A number of methodological factors were taken into consideration in designing this study: the use of the orientation-in-noise stimulus, exclusive use of binocular training, and the use of the cat as the model system. There is an emerging view that correlated binocular activity and balanced synaptic input are critical for recovery of vision in amblyopia (Birch,
2013; Faulkner, Vorobyov, & Sengpiel,
2006; Hess et al.,
2010; Kind et al.,
2002; Mitchell, Kind, Sengpiel, & Murphy,
2003,
2006). However, even with binocular training, correlated binocular activity can be difficult to achieve if the deprived eye is unable to see or be effectively driven by the stimulus. We chose to use the orientation-in-noise stimulus for daily training because it is high contrast and broadband in spatial frequency yet perceptually challenging (Jones et al.,
2003). While there are other ways to introduce visual noise (e.g., Pelli, Levi, & Chung,
2004), our stimulus provides some advantages for studying developmental changes after visual deprivation.

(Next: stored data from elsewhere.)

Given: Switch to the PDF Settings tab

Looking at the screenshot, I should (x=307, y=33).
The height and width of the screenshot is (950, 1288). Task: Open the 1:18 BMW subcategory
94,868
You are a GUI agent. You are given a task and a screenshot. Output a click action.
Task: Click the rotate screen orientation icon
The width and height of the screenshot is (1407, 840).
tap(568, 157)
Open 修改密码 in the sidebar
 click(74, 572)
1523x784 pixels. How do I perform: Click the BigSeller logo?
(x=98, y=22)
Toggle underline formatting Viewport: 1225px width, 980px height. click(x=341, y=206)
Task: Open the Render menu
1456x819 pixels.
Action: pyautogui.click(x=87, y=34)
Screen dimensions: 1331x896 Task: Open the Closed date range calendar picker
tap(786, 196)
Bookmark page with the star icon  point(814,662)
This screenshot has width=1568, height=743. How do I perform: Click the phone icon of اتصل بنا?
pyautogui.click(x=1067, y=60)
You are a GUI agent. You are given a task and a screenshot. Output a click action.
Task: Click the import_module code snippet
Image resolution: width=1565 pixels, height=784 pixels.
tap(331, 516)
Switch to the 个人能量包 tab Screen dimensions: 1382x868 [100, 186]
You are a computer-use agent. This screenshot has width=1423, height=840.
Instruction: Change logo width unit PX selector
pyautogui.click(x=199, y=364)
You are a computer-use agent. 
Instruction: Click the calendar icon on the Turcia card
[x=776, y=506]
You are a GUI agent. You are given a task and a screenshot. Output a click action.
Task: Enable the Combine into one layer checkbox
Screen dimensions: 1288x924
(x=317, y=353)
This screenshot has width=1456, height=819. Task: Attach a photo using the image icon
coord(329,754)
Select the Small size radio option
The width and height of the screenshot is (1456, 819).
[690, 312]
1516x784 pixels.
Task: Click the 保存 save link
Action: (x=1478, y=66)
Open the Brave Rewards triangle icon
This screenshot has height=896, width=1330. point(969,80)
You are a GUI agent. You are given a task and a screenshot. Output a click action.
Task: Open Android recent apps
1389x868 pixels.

The broadband spatial frequency composition made the stimulus equally visible throughout development as grating acuity matured or for deprived animals, where it was impaired by monocular deprivation. The high contrast made the stimulus visible even if deprivation had reduced contrast sensitivity. Our approach is an alternative to recent work with human amblyopes in which the contrast level presented to the “good eye” was reduced to match the sensitivity of the amblyopic eye (Hess et al.,
2010). We chose to use a high-contrast stimulus because we wanted to provide strong excitatory drive for both eyes; work from our laboratory and others has shown that even briefly reducing visual input causes downregulation of synaptic proteins necessary for optimal plasticity (Beston, Jones, & Murphy,
2010; Jaffer, Vorobyov, Kind, & Sengpiel,
2012; Murphy, Duffy, & Jones,
2004). Finally, we have previously demonstrated that performance on the orientation-in-noise task can be accurately described by a computational model that pools local responses of low-level neural mechanisms and is limited by intrinsic neural noise (Jones et al.,
2003). That model provides a framework for considering potential mechanisms influenced by deprivation and intensive training. Together, these make the orientation-in-noise stimulus a good tool for assessing vision during development, visual training, and recovery from visual deprivation.